··· Information shown ···

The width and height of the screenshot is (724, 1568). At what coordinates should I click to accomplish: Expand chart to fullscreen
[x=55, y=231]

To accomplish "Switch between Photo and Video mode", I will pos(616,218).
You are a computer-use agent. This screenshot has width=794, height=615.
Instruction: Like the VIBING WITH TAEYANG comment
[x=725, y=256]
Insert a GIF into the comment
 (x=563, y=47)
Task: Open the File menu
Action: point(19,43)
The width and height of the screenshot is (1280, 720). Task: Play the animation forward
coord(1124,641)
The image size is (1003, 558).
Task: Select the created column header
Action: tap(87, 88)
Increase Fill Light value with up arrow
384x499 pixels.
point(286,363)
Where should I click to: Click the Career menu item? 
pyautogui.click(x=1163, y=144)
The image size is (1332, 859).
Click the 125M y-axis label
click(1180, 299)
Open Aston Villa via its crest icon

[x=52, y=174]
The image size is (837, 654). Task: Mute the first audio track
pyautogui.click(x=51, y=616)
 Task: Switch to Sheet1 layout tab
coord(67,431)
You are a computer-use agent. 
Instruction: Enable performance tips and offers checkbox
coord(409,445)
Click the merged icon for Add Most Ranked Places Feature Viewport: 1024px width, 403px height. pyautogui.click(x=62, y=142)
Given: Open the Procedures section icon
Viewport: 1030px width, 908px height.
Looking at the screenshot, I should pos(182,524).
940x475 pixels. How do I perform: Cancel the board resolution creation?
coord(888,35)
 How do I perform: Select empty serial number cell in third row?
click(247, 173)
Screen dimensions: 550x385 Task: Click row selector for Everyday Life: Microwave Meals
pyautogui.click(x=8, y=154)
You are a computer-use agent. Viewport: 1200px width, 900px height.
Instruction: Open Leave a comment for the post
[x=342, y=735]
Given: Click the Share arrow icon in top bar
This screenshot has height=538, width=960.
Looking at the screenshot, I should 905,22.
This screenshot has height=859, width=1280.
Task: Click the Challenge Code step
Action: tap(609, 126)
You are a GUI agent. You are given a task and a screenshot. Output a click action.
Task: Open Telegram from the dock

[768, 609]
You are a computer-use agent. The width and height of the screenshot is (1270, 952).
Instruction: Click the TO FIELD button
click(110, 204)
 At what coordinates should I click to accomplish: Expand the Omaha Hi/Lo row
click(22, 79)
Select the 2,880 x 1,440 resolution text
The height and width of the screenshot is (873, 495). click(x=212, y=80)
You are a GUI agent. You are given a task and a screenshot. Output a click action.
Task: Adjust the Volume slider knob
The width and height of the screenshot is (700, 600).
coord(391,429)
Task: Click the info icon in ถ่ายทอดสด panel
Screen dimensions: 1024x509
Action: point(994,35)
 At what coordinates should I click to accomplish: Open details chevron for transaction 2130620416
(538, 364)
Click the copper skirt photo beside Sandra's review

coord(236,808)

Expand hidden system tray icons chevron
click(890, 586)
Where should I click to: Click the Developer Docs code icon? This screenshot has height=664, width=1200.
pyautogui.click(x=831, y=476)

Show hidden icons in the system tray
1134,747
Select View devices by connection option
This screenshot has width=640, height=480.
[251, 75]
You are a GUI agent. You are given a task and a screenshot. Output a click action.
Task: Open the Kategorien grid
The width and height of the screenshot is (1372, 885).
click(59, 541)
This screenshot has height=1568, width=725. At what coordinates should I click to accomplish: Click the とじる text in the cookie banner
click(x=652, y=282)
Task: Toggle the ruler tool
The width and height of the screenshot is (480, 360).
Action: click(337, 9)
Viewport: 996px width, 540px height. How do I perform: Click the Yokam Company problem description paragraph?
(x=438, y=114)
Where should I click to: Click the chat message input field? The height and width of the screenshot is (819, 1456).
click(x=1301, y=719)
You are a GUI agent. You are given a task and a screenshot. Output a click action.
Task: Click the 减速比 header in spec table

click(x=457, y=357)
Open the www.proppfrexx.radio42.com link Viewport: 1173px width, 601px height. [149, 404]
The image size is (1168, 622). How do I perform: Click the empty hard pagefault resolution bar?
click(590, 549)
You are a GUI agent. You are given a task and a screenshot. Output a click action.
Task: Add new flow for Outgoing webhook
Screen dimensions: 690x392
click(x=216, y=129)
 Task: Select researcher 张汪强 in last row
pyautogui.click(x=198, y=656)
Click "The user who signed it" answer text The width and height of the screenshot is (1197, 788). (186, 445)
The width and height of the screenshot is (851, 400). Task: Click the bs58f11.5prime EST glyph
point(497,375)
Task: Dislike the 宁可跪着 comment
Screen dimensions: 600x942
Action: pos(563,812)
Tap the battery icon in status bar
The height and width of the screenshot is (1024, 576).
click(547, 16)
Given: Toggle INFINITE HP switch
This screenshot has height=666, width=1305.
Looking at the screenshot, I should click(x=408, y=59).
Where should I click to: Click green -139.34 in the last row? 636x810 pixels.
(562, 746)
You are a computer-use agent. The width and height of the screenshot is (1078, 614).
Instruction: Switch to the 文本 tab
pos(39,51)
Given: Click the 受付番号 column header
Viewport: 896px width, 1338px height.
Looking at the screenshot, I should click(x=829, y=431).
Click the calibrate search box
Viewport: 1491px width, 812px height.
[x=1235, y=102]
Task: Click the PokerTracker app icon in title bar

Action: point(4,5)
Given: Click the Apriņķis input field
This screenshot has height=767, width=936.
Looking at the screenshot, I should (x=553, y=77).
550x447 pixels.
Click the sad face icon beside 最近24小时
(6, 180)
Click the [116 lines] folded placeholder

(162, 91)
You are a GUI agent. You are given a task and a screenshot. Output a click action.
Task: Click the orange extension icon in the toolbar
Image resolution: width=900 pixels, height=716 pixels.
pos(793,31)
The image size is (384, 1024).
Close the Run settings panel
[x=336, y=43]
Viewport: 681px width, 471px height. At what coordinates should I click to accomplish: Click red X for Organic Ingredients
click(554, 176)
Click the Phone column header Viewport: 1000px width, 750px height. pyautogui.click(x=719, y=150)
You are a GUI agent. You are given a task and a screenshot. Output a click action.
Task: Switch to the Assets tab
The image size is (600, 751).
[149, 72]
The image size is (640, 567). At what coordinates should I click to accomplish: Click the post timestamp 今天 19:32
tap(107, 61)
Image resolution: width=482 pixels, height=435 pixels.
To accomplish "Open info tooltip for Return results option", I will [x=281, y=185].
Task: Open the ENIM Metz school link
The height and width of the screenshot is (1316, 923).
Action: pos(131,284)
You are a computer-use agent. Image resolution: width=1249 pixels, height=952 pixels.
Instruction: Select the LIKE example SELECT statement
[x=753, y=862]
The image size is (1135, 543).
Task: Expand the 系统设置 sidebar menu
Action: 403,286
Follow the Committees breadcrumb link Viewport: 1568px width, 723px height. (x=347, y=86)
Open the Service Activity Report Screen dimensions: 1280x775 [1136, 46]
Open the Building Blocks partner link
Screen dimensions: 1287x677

···

Start with the line above that contains "Viewport: 681px width, 471px" and end with the line that contains "Image resolution: width=482". Write out those lines exactly, and only those.

Viewport: 681px width, 471px height. At what coordinates should I click to accomplish: Click red X for Organic Ingredients
click(554, 176)
Click the Phone column header Viewport: 1000px width, 750px height. pyautogui.click(x=719, y=150)
You are a GUI agent. You are given a task and a screenshot. Output a click action.
Task: Switch to the Assets tab
The image size is (600, 751).
[149, 72]
The image size is (640, 567). At what coordinates should I click to accomplish: Click the post timestamp 今天 19:32
tap(107, 61)
Image resolution: width=482 pixels, height=435 pixels.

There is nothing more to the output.